You, love, a thousand miles down
the map, many turns.  Meanwhile,
I am plunging ahead here through
forget-me-nots, marsh marigolds,
Joe Pye weed, and underneath,
the bright fur of mosses,
moss over moss, tangled, unspoken,
this great green marsh bleeding
everywhere."

I must also mention Half Wild by Mary Rose O'Reilley, which won the Walt Whitman award in 2005.  We've been reading selected poems from this collection in my Monday group, and I am wild for Half Wild.  I've resisted buying it until after a certain holiday comes and goes, but this is top on my list for 2011.  Her poems are small, quiet, and penetrating.  Many are set in the natural world, which she uses to bring us to insight and spiritual truth.  I can't say much about the arc of the collection as a whole, since I've only read bits.  From "We Keep Asking the Prairie":

"Hawks circle,
abandoned to updraft,
river birch gather to practice jumps.

As if we all come here to fall
and take off again,
tumblers in love."

Abandoned to updraft!  Tumblers in love!  Sigh......


And on to other genres:

I've Heard the Vultures Singing:  Field Notes on Poetry, Illness, and Nature by Lucia Perillo, and Driving With Dvorak:  Essays on Memory and Identity by Fleda Brown.  Both are collections of personal essays.  It was interesting to read the essay collections alongside the poetry collections and to hear the echoes of the poet voice in the essays, and vice versa.  I enjoyed both collections.  They were well-written and brave.  By that I guess I mean both authors took on tender, difficult subjects and invited us (readers) into them.
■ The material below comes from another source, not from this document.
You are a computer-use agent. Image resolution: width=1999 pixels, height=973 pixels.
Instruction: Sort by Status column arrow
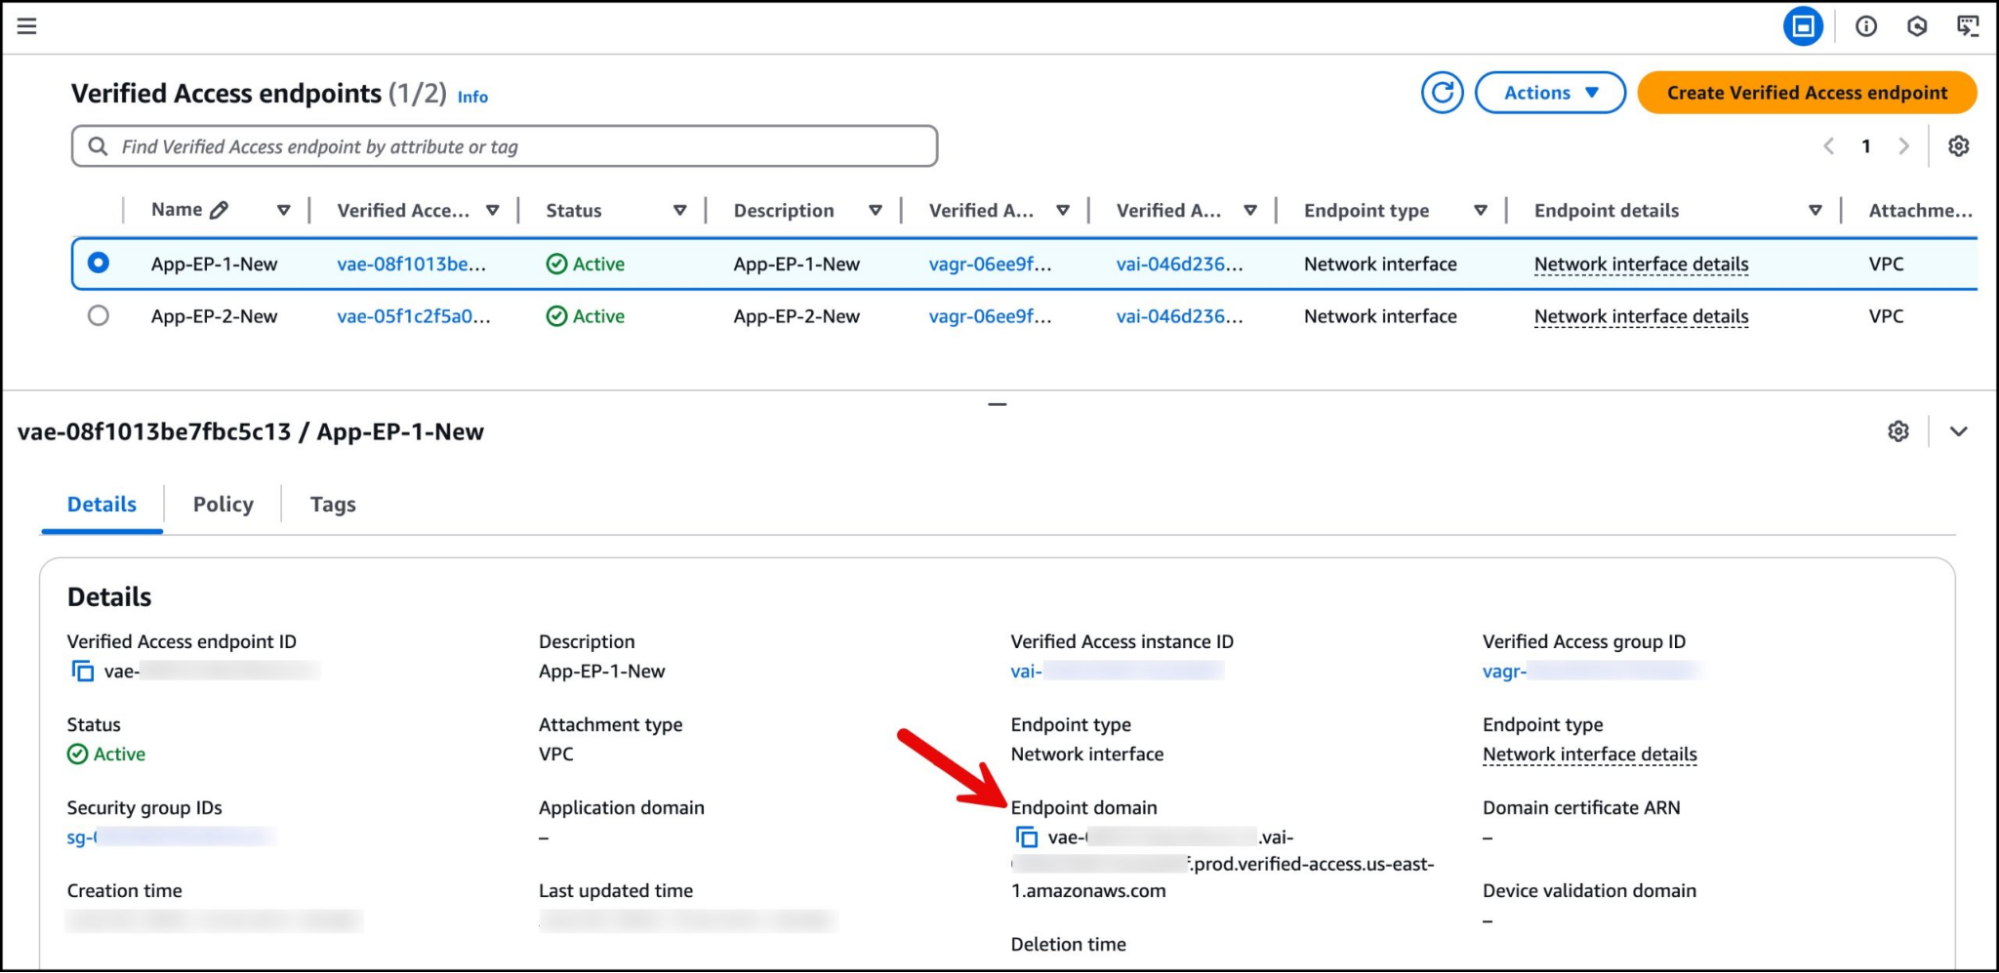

Animal Vegetable Miracle: A Year of Food Life by Barbara Kingsolver, with Stephen Hopp and Camille Kingsolver.  This is a story of the Kingsolver-Hopp family's quest to eat only locally-available food for one year.  They grow much of their food themselves, and procure the rest from nearby farmers/suppliers.  One thing I appreciate about the book is that the writing is clear and authoritative without being preachy.  In fact, the more I read, the more I wished this woman was my neighbor because I think she'd be really fun to talk to.  She almost lost me, though, when about two-thirds of the way into the book there had been no sibling arguments, complaints about sweet potatoes, ornery child-garden-weeders, or raised voices.  Then, blessedly, she devotes a few pages to the realities of family life amidst the local foods quest, and I can believe in her again.  The book really made me think about what food is: fuel for the body.  And also about the wisdom in the food ways of the past:  eat food (not chemicals, fillers, flavors), eat it while it's fresh, prepare it together, preserve what you can't use now for scarcer times, tread lightly on the earth in your growing and consuming of food.


In other news:
I think it's safe now to (at least temporarily) retire the fever-reducer and tympanic thermometer that are also on my nightstand.  Amen.